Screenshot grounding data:
◆ ◆ ◆

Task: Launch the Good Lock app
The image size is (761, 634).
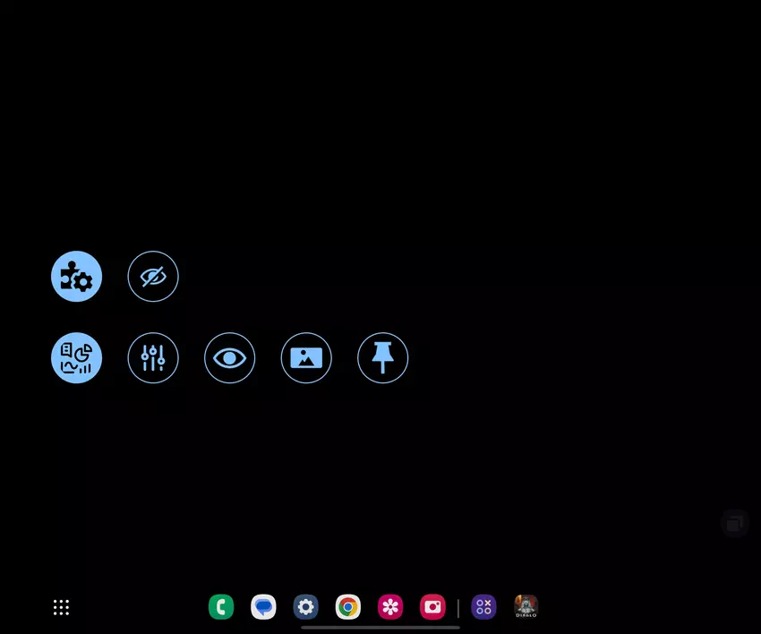Action: pyautogui.click(x=483, y=607)
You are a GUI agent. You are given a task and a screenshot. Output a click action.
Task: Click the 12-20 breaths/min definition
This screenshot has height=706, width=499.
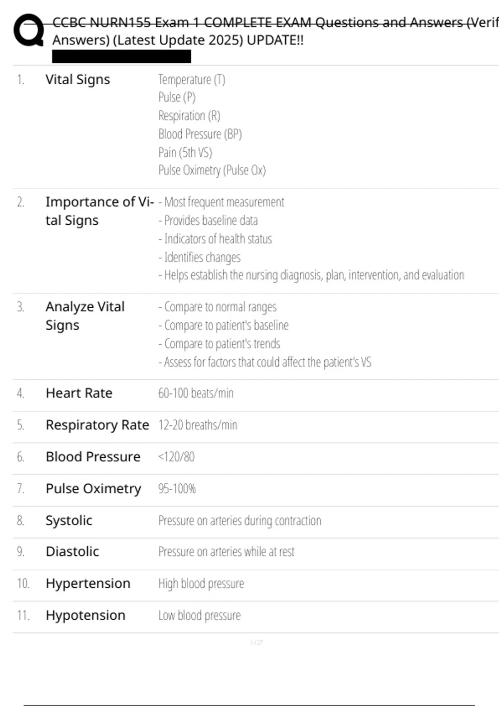pyautogui.click(x=198, y=425)
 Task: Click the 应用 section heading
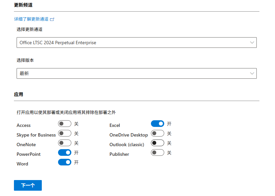[x=19, y=94]
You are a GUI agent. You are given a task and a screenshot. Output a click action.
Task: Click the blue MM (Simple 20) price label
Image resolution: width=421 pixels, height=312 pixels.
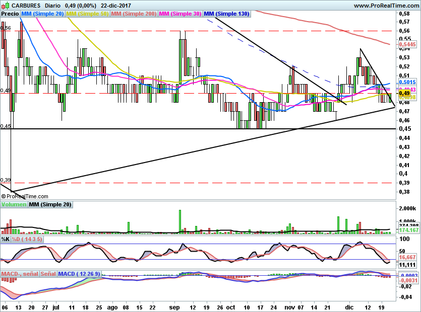[43, 14]
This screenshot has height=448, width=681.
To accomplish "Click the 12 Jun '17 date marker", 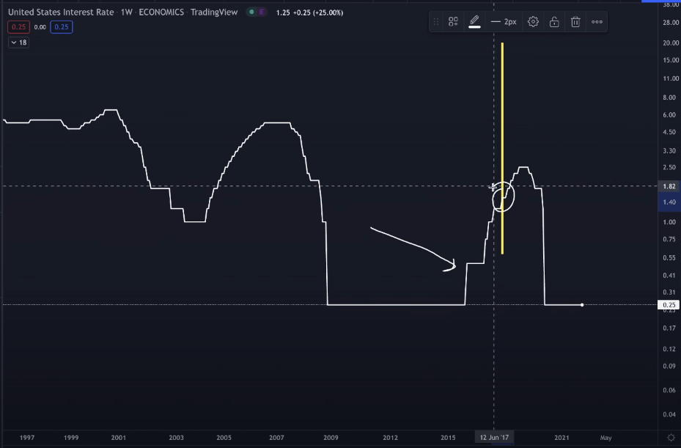I will pyautogui.click(x=494, y=438).
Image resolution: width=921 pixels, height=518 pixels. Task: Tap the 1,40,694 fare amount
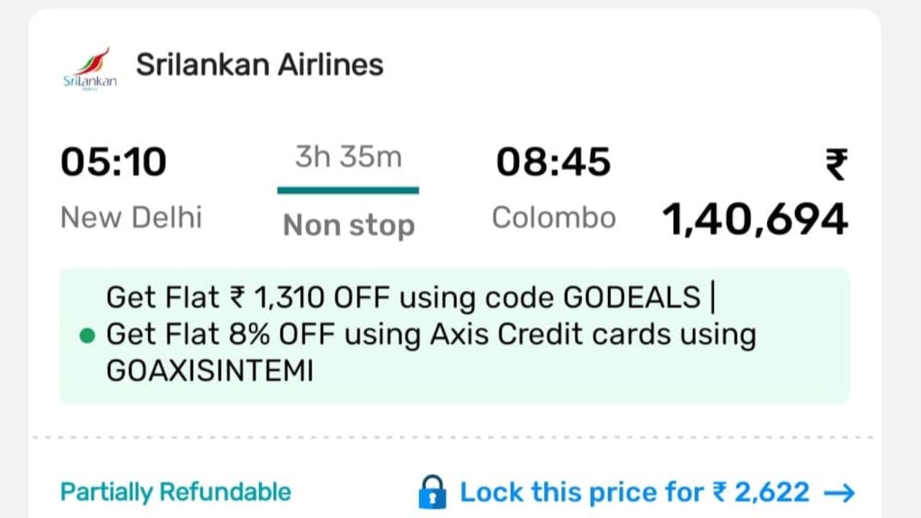755,219
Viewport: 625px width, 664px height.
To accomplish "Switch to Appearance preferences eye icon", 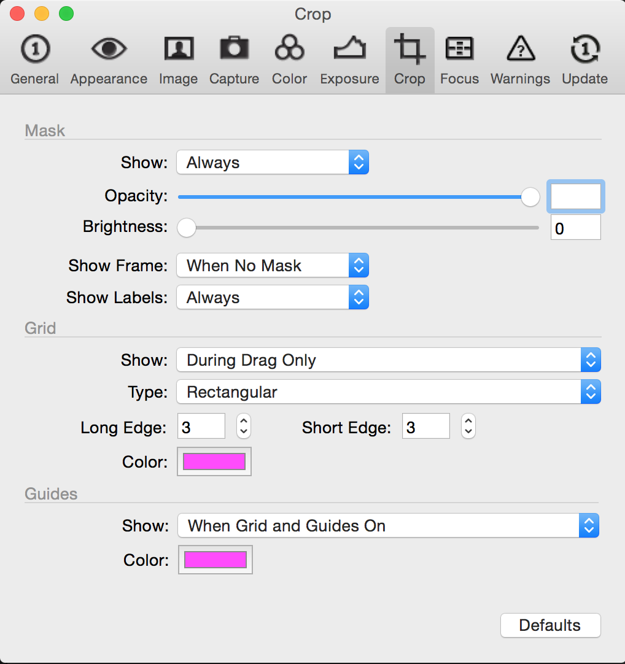I will pos(109,48).
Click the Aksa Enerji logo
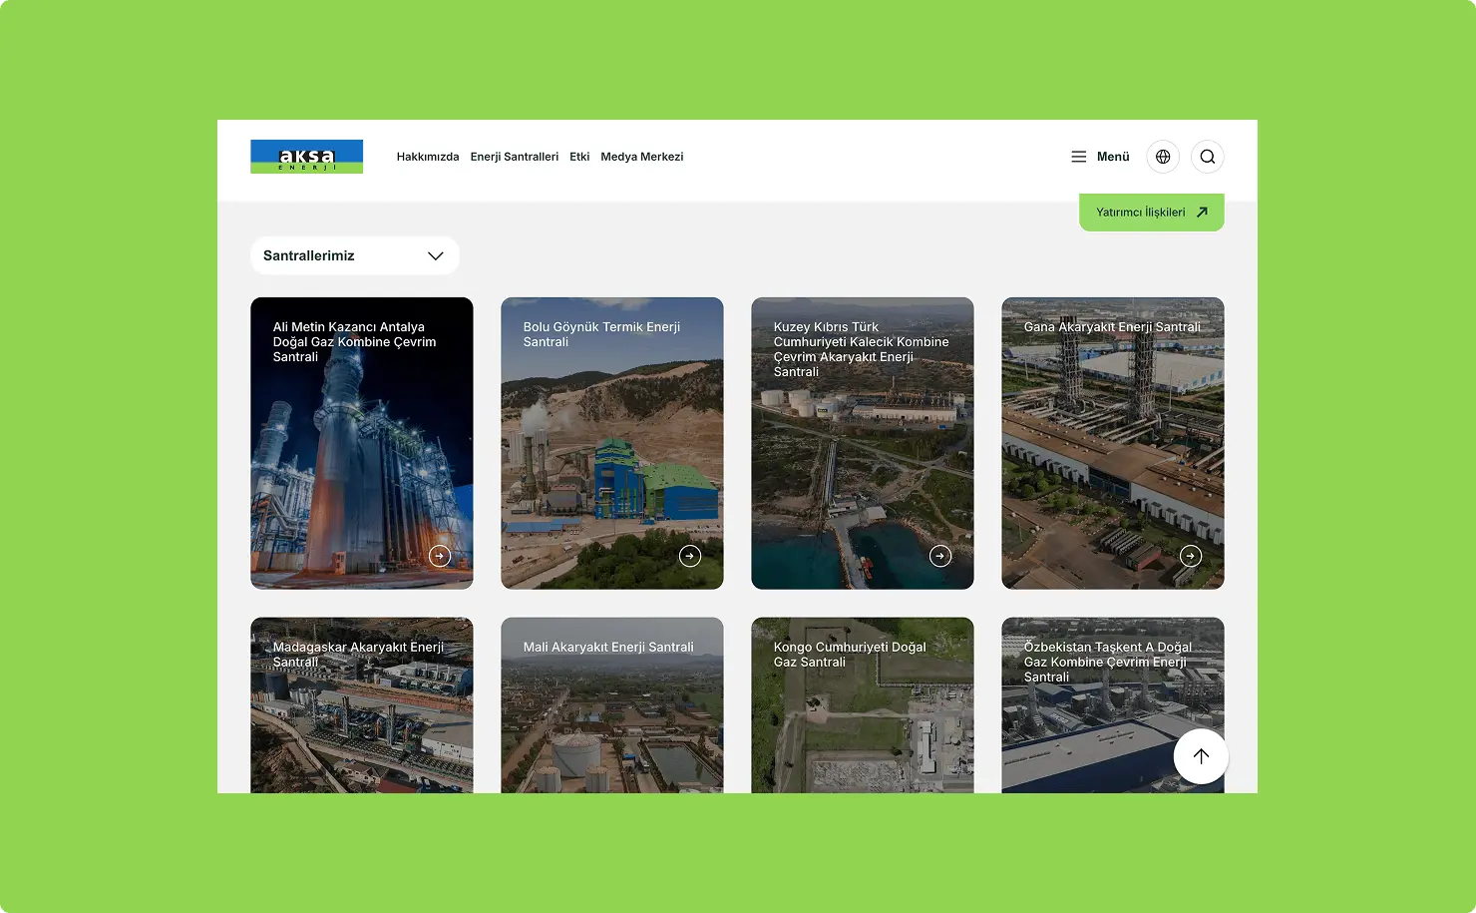Image resolution: width=1476 pixels, height=913 pixels. (x=306, y=157)
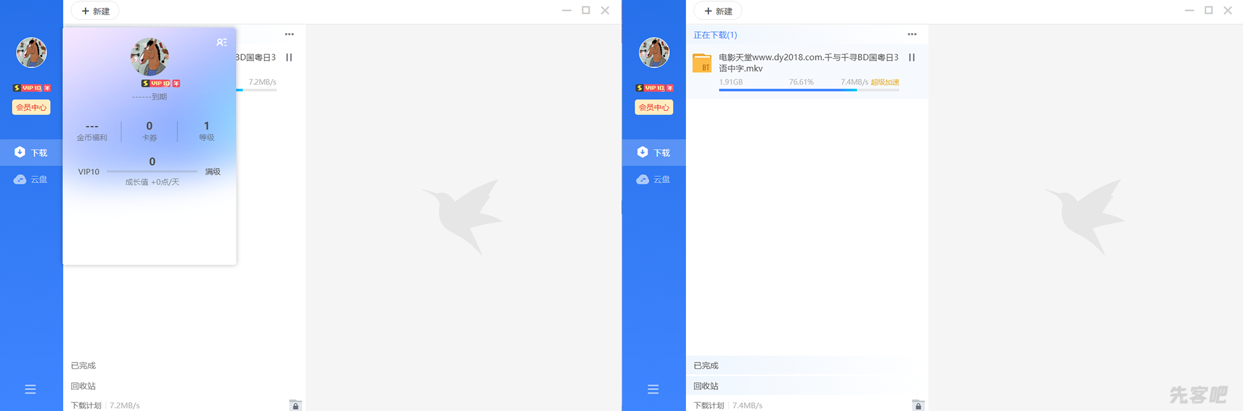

◆ ◆ ◆

Your answer should consist of the lines above between those holding "Task: Click the 12-20 breaths/min definition" and "This screenshot has height=448, width=681.", inclusive, reproduced word for word and without pictures.

Reply:
Task: Click the 12-20 breaths/min definition
This screenshot has height=706, width=499.
pyautogui.click(x=198, y=425)
 Task: Click the 应用 section heading
[x=19, y=94]
You are a GUI agent. You are given a task and a screenshot. Output a click action.
Task: Click the blue MM (Simple 20) price label
Image resolution: width=421 pixels, height=312 pixels.
[43, 14]
This screenshot has height=448, width=681.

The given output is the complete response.